Kumamoto oysters originated in Yatsushiro Bay, Kumamoto Prefecture, Kyushu Japan and were shipped to the US in 1945. But strangly, even though they are extreemly popular in the US, they are unknown in Japan today. Kumos from California are cultivated by Inter-tidal Longlines while Kumos from Washington are culitvated with the Rack & Bag method. Regardless of where they are grown they have very distinctive highly sculptured, fluted shells with deep cups. The Oyster Guide calls the Kumamoto the ‘Chardonnay of oysters’ and are among the most popular oyster due to their luscious fruity flavor and light brininess. “Kumies’, as they are lovingly called, are a small oyster, only slightly larger than the Olympia oyster.
Since they are native to the warmer waters of Japan, they do not spawn in the cold waters of the Pacific Northwest. And because of their consistent, mild flavor, Kumamoto oysters are a favorite both among oyster aficionados and the novice oyster lover. In our restaurant we sell about three times as many Kumos compared to other oyster varieties.
Most oysters on the market are named after the area they were cultivated (Penn Cove, Quilcene, etc), but Kumamoto oysters simply are sold as Kumamotos regardless of their area of origin. It take about 3 years for a Kumie to grow to market size. They are cultivated primarily in Puget Sound’s Oakland Bay (WA), Humboldt Bay (CA), and Baja, Mexico.
|Location||South Puget Sound, WA -or- Humbolt Bay, CA|
|Species||Kumamoto Oyster (Crassostrea sikamea)|
|Oyster Availability||Year around|
|Size||2″ to 3″|
|Oyster Cultivation||Inter-tidal Longline (CA) -or- Rack & Bag (WA)|
|Oyster Flavor Profile||Kumamoto Oysters are deep-cupped with petite meats, have a mild brininess, sweet flavor and a honeydew finish. They are a favorite for beginning oyster eaters and connoisseurs.|
|Map||See Oyster Map|
Kumamoto oysters were classified as a new variety of oyster by Amemiya in 1928: “This variety is common in the shallow, muddy water of Ariake Bay in Saga Prefecture (Japan). It is a dwarf or stunted form, and is devoid of commercial value owing to its small size.” Apparently the Japanese enjoy a larger oyster. If he had only known how popular they would become!
I’ve found several variations on the history of how Kumamoto oysters arrived in the US. Pacific oysters have been imported to the US from Japan since around the 1890’s. After WWII ended the demand for oysters increased in the US. In late 1945 Japan was asked to export 80,000 cases of oyster seeds. They did not have enough of the typical Pacific species oyster to fill the order, so they shipped Kumamoto oysters with them which resulted in an “accidental import” of the species in about 1946-1950. The first shipment of Kumamoto oyster seed arrived in Seattle, WA in 1946.
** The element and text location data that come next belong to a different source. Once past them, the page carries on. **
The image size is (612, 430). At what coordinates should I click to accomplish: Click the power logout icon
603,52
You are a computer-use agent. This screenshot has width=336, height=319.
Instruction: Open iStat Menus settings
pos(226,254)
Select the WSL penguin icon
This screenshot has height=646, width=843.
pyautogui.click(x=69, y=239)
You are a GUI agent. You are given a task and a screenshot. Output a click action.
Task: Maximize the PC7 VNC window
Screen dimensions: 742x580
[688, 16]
In the same time frame, between 1947- 1953, the Washington Department of Fisheries brought in experimental Kumamoto seed which was planted in Washington, Oregon and Hawaii. The success of these plantings caused several commercial growers to produce Kumos for the market. And in 1951 they were so popular that they were rated in the top three oysters selling in the Chicago Stock Exchange where it was known as the “Western Gem”. By the late 1960’s the US had wheened itself of the need for Japanese seed and the oyster was now commonly marketed as “Kumamoto Oyster”.
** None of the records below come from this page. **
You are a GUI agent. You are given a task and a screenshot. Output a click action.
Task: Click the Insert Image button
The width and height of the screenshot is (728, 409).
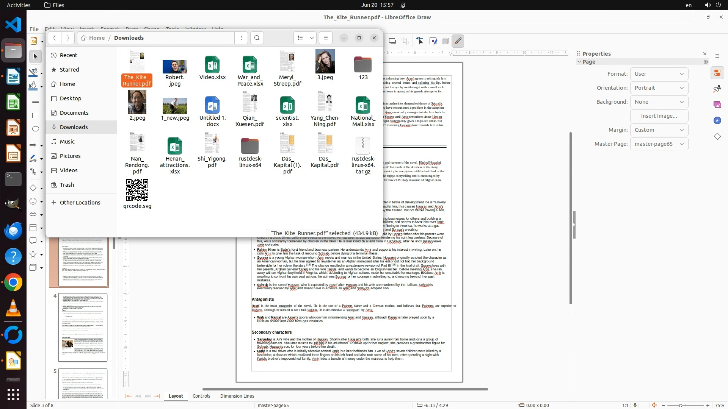[x=659, y=116]
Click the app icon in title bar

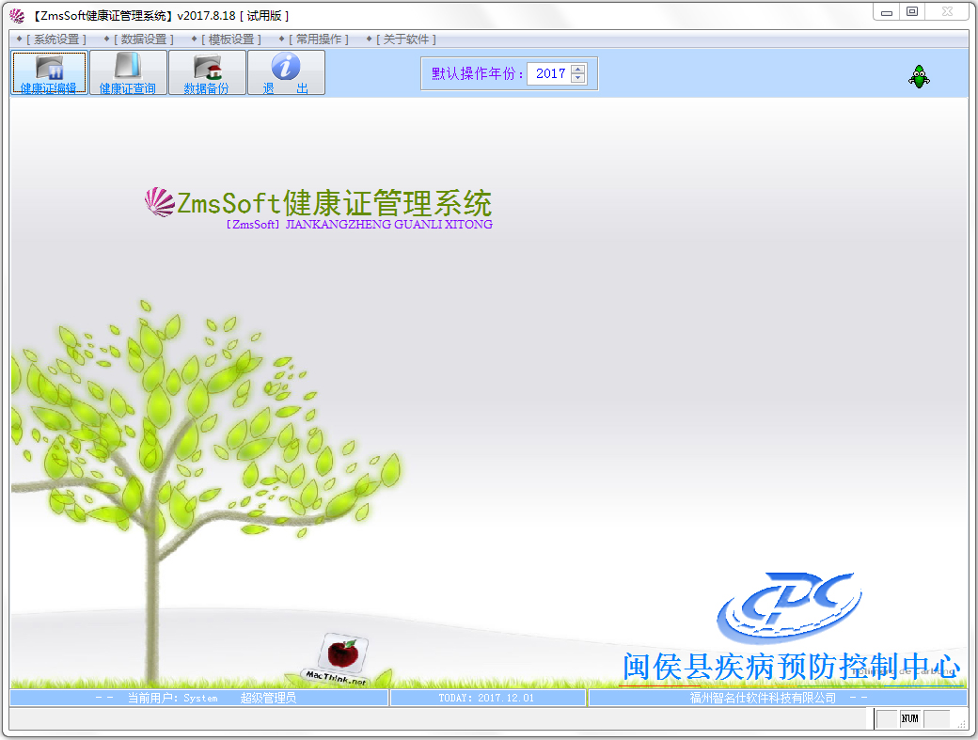[17, 16]
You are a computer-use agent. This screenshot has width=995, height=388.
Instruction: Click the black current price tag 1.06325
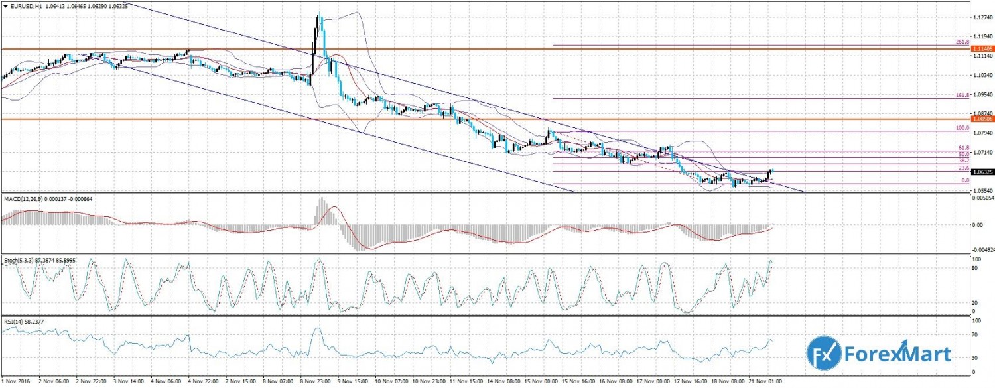981,172
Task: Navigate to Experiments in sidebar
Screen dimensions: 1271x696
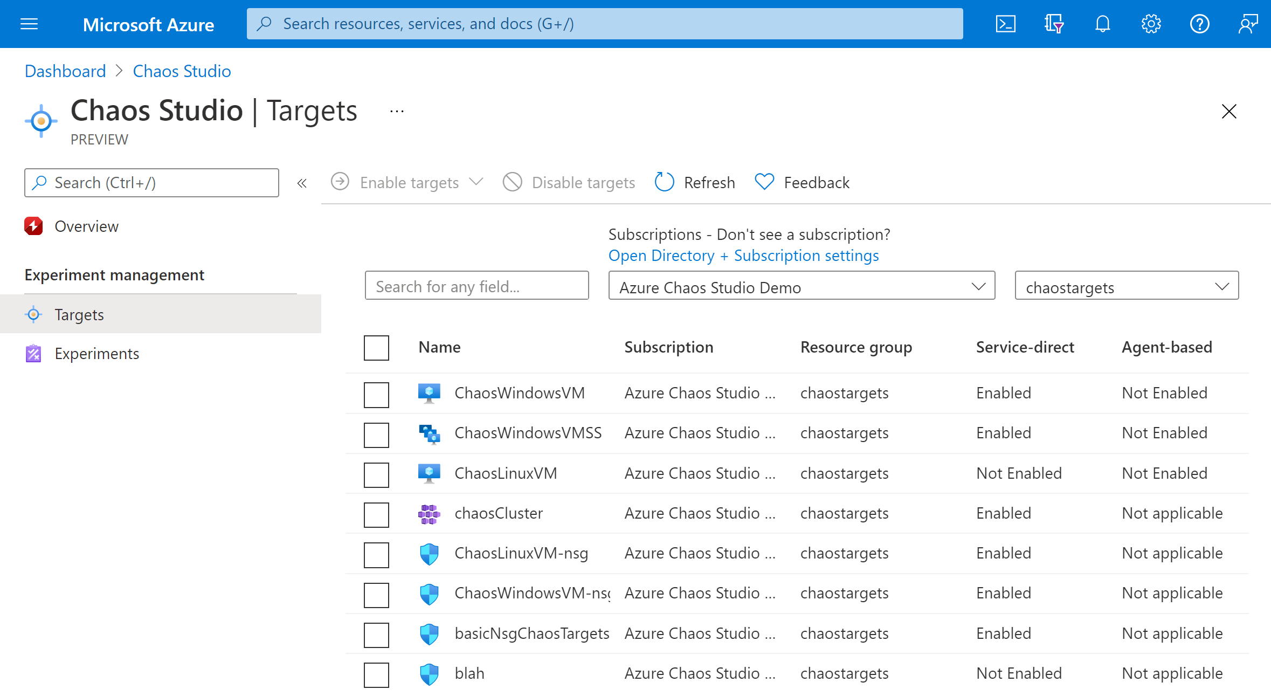Action: coord(97,353)
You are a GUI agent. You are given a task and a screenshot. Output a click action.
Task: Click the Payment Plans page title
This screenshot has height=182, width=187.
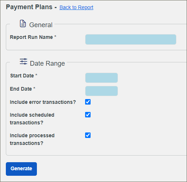[x=29, y=7]
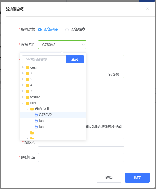Screen dimensions: 156x189
Task: Select the 设备档案 radio button
Action: pos(67,30)
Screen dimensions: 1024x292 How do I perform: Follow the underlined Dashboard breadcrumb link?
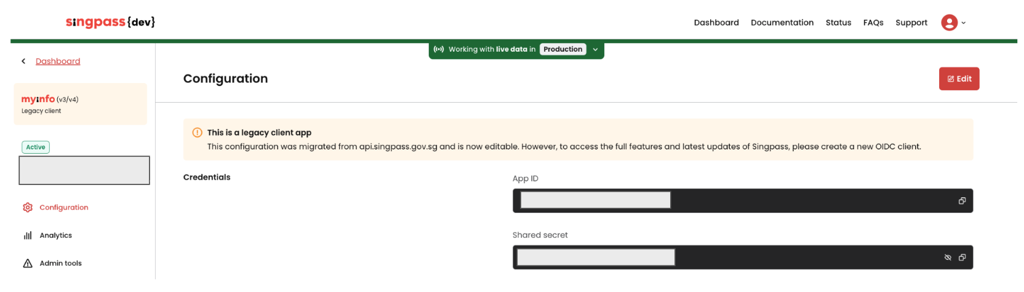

By the1980’s, improper handling of seed put purebred Kumamotos near extinction. In Japan, they were already non-existent due to pollution. And in the Pacific Northwest, Kumos and Pacific oysters had cross-breeded and finding pure Kumamoto seed was looking impossible. A frantic search ensued along the West Coast, and a few hundred “true blue” Kumamotos were found on property owned by Taylor Shellfish Farms, and also in Tomales Bay, CA.